[Exercise input]
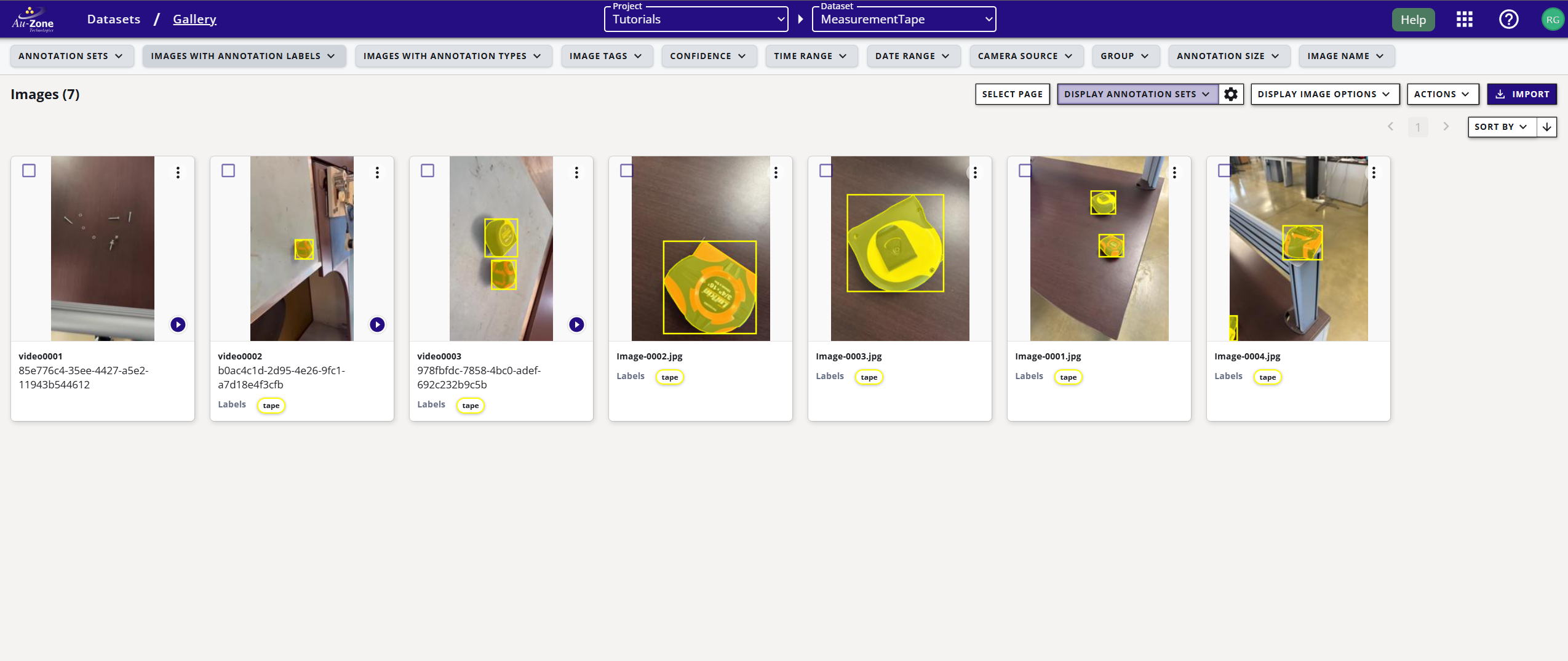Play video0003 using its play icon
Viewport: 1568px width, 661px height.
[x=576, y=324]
[/Exercise input]
[Exercise input]
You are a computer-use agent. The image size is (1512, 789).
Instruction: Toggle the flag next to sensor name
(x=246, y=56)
[/Exercise input]
[Exercise input]
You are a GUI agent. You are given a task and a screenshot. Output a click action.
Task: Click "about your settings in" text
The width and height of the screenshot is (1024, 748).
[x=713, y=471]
[/Exercise input]
#### Exercise objective:
Copy out every line in the entries above that holds "agent".

#### Completed task:
You are a computer-use agent. The image size is (1512, 789).
You are a GUI agent. You are given a task and a screenshot. Output a click action.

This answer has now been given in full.